Петр Данилыч ответил не сразу. Обжигаясь, он чашку за чашкой с азартом глотал чай. Одутловатое лицо его в большой, с сильной проседью бороде, покрылось блаженным потом, но глаза, полные тревоги, бегали.
— Грех вышел, — уныло сказал он. — Просто дьявольское наущение. Втемяшилось в башку, вот и послал. Думал — вот торговлю расширить надо, сына в люди надо выводить, пусть своим горбом да опытом жизнь свою начинает. Вот как, господа, было дело… Засим не угодно ли… Вот стафет. Пожалуйте взглянуть.

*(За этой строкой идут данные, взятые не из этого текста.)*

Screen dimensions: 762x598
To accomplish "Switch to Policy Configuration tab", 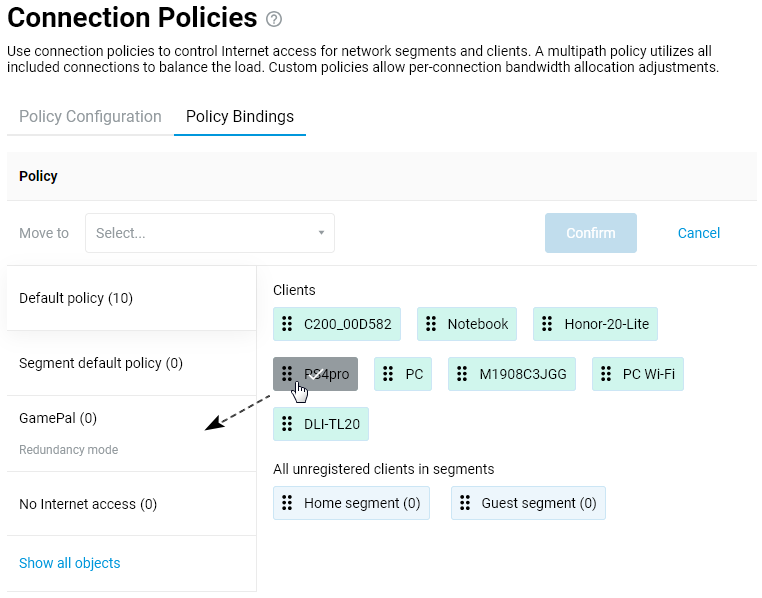I will pos(90,117).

Телеграмма обошла всех: даже старик, для формы, поднес ее вверх ногами к своим темным в грамоте глазам, понюхал и, сокрушенно вздохнув, вернул Петру Данилычу.

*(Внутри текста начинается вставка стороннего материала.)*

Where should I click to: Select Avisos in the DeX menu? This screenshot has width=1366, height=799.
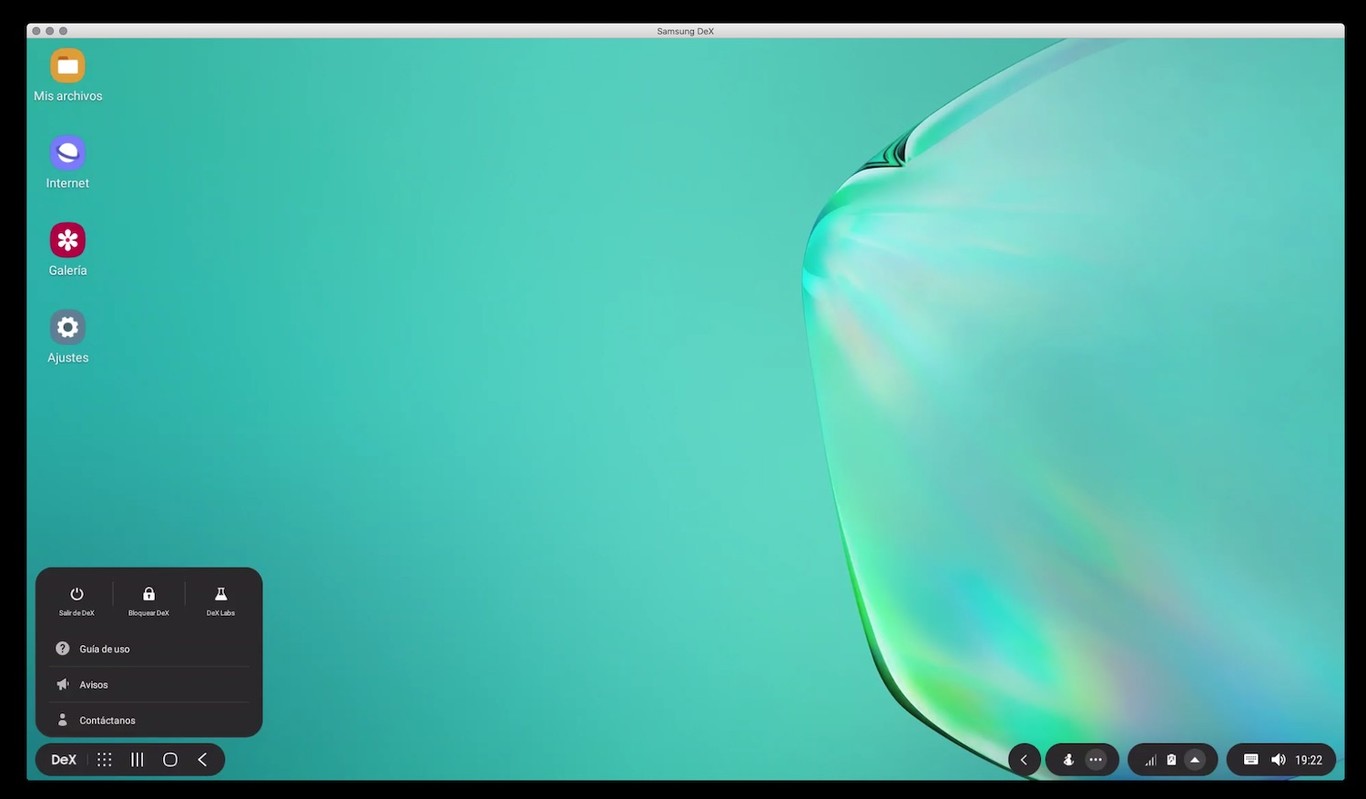coord(93,684)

Тринадцать тысяч тринадцать… Что бы это значило?
— А это вот что значит, — чуть прищуривая калмыцкие глаза, сказал рыбник. — Конечно, я не намерен вас стращать, а только что имейте в виду для своего наследника большую опасность. Даже за милую душу может погибнуть.
Все переглянулись, выжидали, что скажет приезжий. Изменившись в лице, Петр Данилыч огладил трясущимися руками бороду и притянул:
— Да ну-у? Да что-о-о вы говорите…
— Я не хочу вас запугивать понапрасну, но факт может произойтить очень даже огорчительный… Вы представьте себе, например, так, — рыбник, громыхая табуретом, придвинулся к растерянно мигавшему Громову, — первым делом, будем говорить, местоположение там вполне безлюдно; во-вторых, — снег вам по пазуху, стало быть, никак не пройти, окромя собак. Да и кто туда пойдет? Ведь это надо очень даже счастливый случай, чтобы тунгус или, скажем, якут, идучи на ярмарку к озерам, в аккурат утрафил на то место, где, можно сказать, гибнет ваш сын… Уж не взыщите, я совершенно не хочу вас запугивать, а по-моему — вице-губернатор очень резонный дал ответ. Правильно ли я говорю, господа купцы?